Walking Therapy: Wie Bewegung die Psychotherapie revolutioniert
Die Entstehung der Walking Therapy
Die Walking Therapy ist eine relativ neue Methode in der Psychotherapie. Sie entstand als Alternative zu klassischen Sitzungen im Büro. Besonders in den USA und Europa gewinnt sie an Bedeutung. Studien zeigen, dass die Bewegung im Freien die therapeutische Wirkung verstärkt. Patienten berichten, dass sie sich beim Gehen freier ausdrücken können.

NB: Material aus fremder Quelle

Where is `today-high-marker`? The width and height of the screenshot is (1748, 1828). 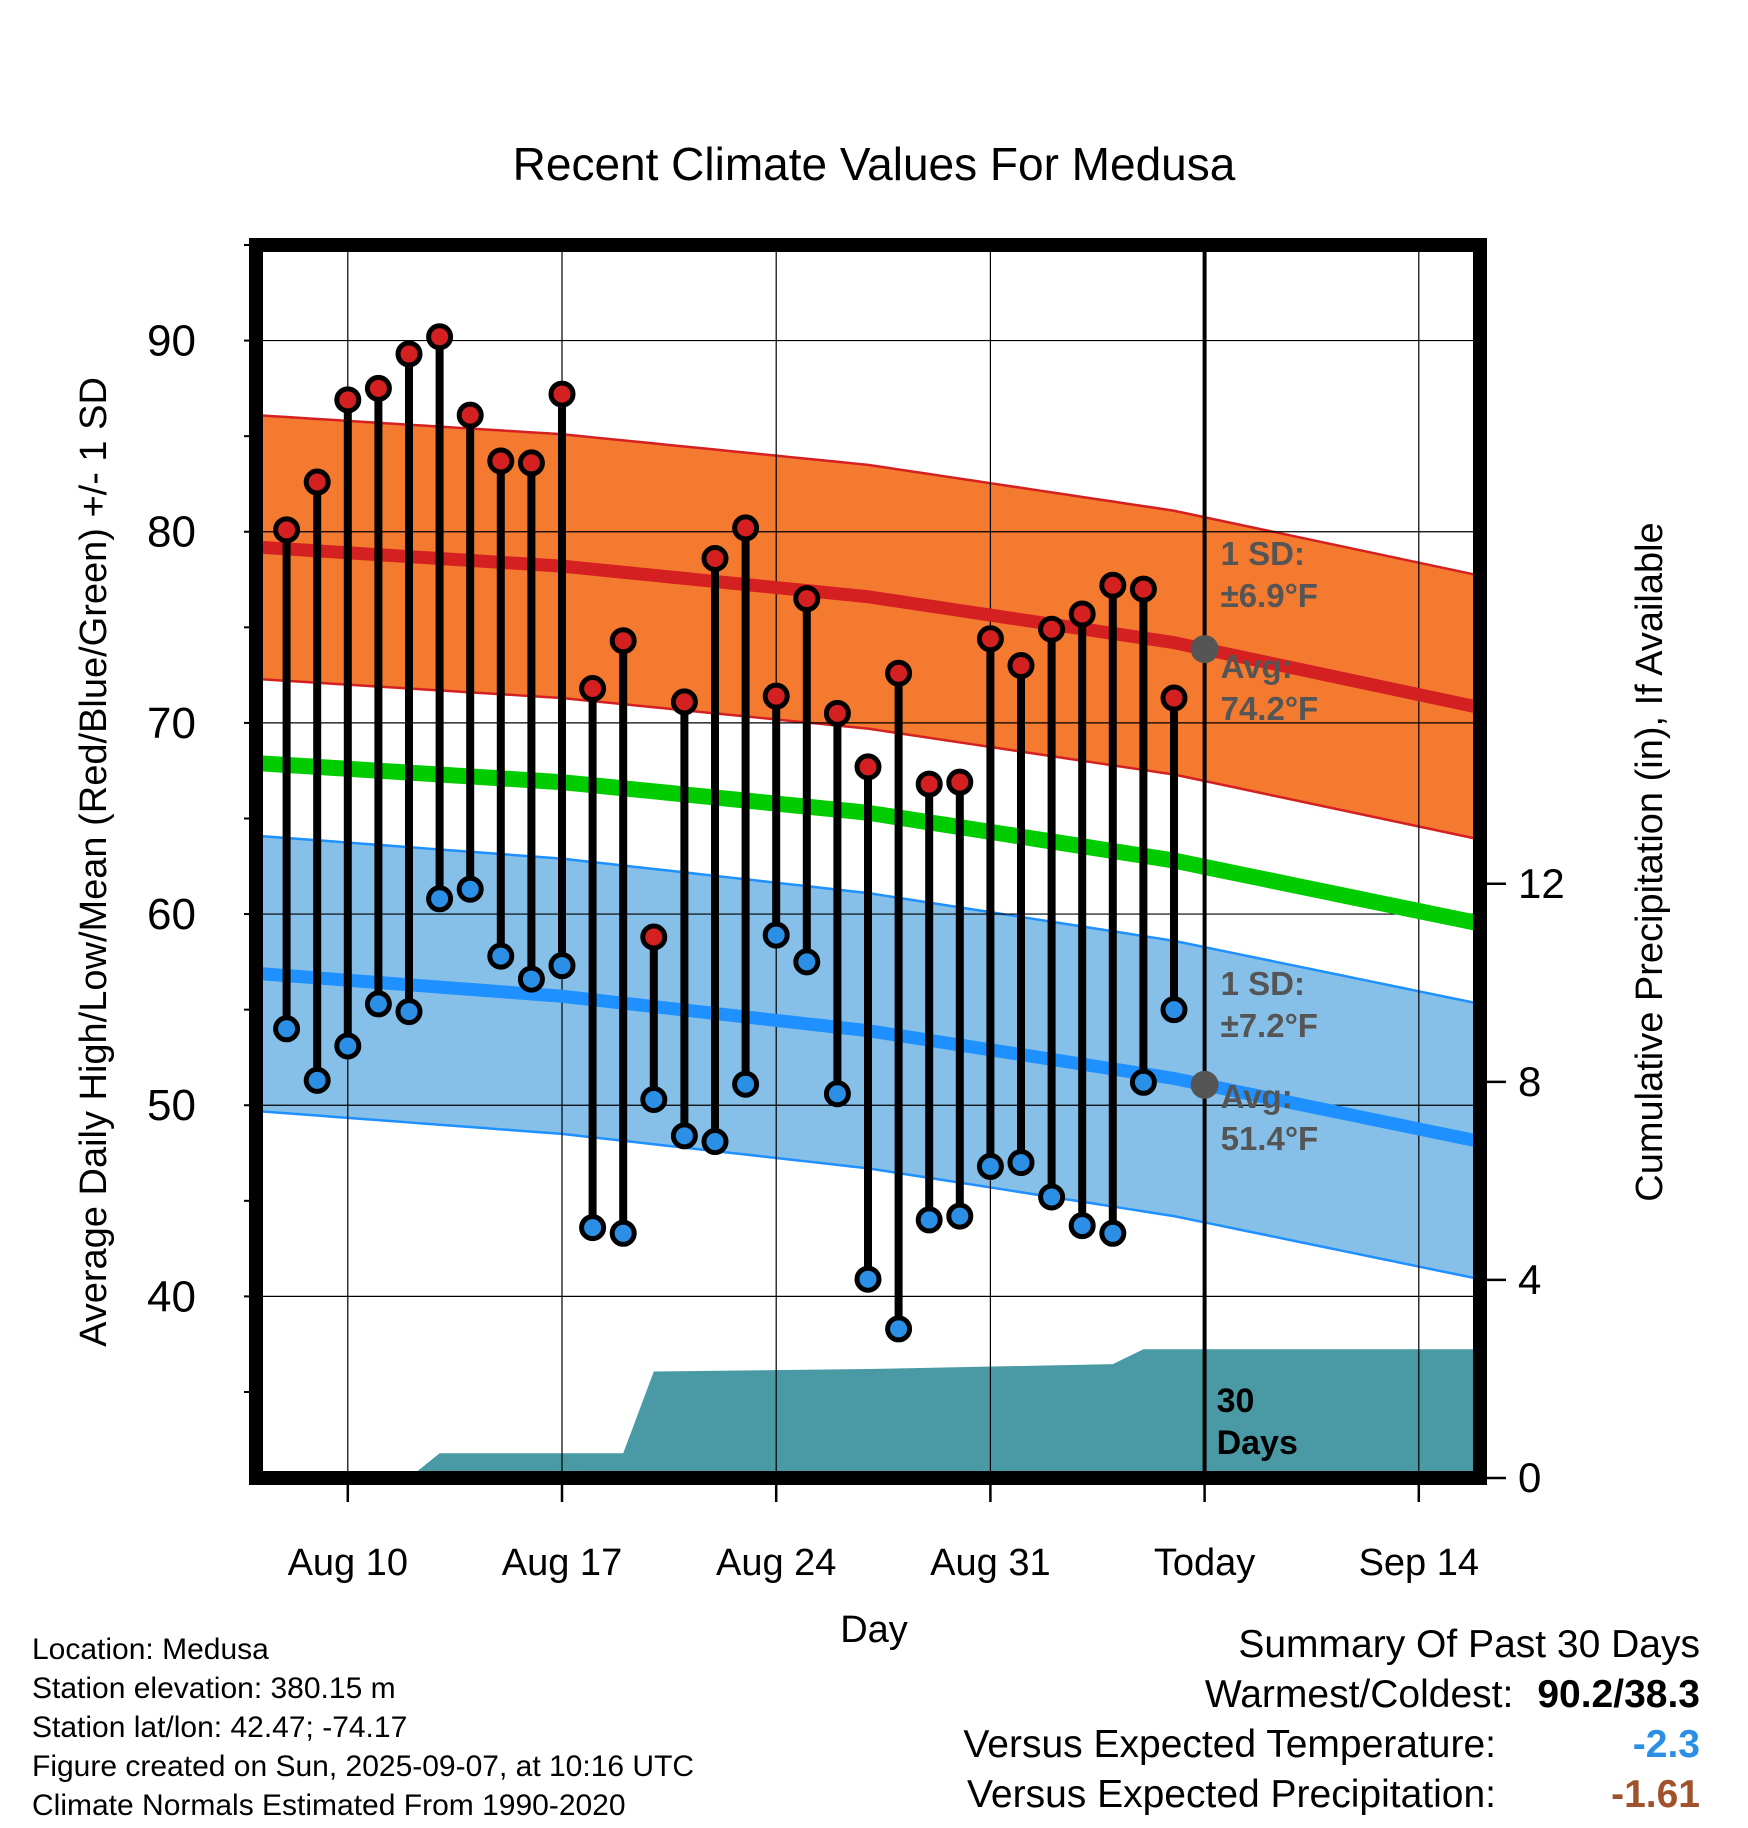
today-high-marker is located at coordinates (1204, 650).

Wissenschaftliche Erkenntnisse
Forschungen belegen, dass Gehen die Hirnaktivität positiv beeinflusst. Beim Spazierengehen wird das Broca-Areal aktiviert – eine Region, die für die Sprachproduktion wichtig ist. Zudem setzt das Gehirn BDNF frei, ein Protein, das Nervenzellen anpassungsfähiger macht. Das hilft, negative Gedankenmuster zu durchbrechen. Eine Studie aus dem Jahr 2025 zeigte, dass Walking Therapy bei depressiven Patienten sogar bessere Ergebnisse erzielte als klassische Therapien.
Zielgruppen und Grenzen
Walking Therapy eignet sich besonders für Menschen mit Angststörungen, Depressionen oder ADHS. Auch Jugendliche und Kinder profitieren davon, weil sie sich in Bewegung besser konzentrieren können. Allerdings gibt es Grenzen: Menschen mit schweren Psychosen oder Suchterkrankungen sollten die Therapie nicht im Freien durchführen. Therapeuten müssen zudem sicherstellen, dass die Patienten stabil genug für die Methode sind.
Praktische Umsetzung
Für Therapeuten ist die Umsetzung eine Herausforderung. Draußen gibt es keine festen Strukturen wie im Büro. Sie müssen sich stärker auf den Patienten konzentrieren und Störungen durch die Umgebung ausblenden. Zudem ist es schwieriger, Notizen zu machen oder Materialien einzusetzen. Dennoch überwiegen die Vorteile: Die Therapie wird natürlicher und weniger hierarchisch.
Die Rolle der Umgebung
Die Wahl des Ortes spielt eine wichtige Rolle. Parks, Wälder oder Küsten wirken beruhigend und fördern die Entspannung. Allerdings müssen Therapeuten auch praktische Aspekte beachten. So sollten Patienten nicht in ihrem gewohnten Umfeld behandelt werden, um unangenehme Begegnungen zu vermeiden. Jugendliche möchten beispielsweise nicht in der Nähe ihrer Schule gesehen werden.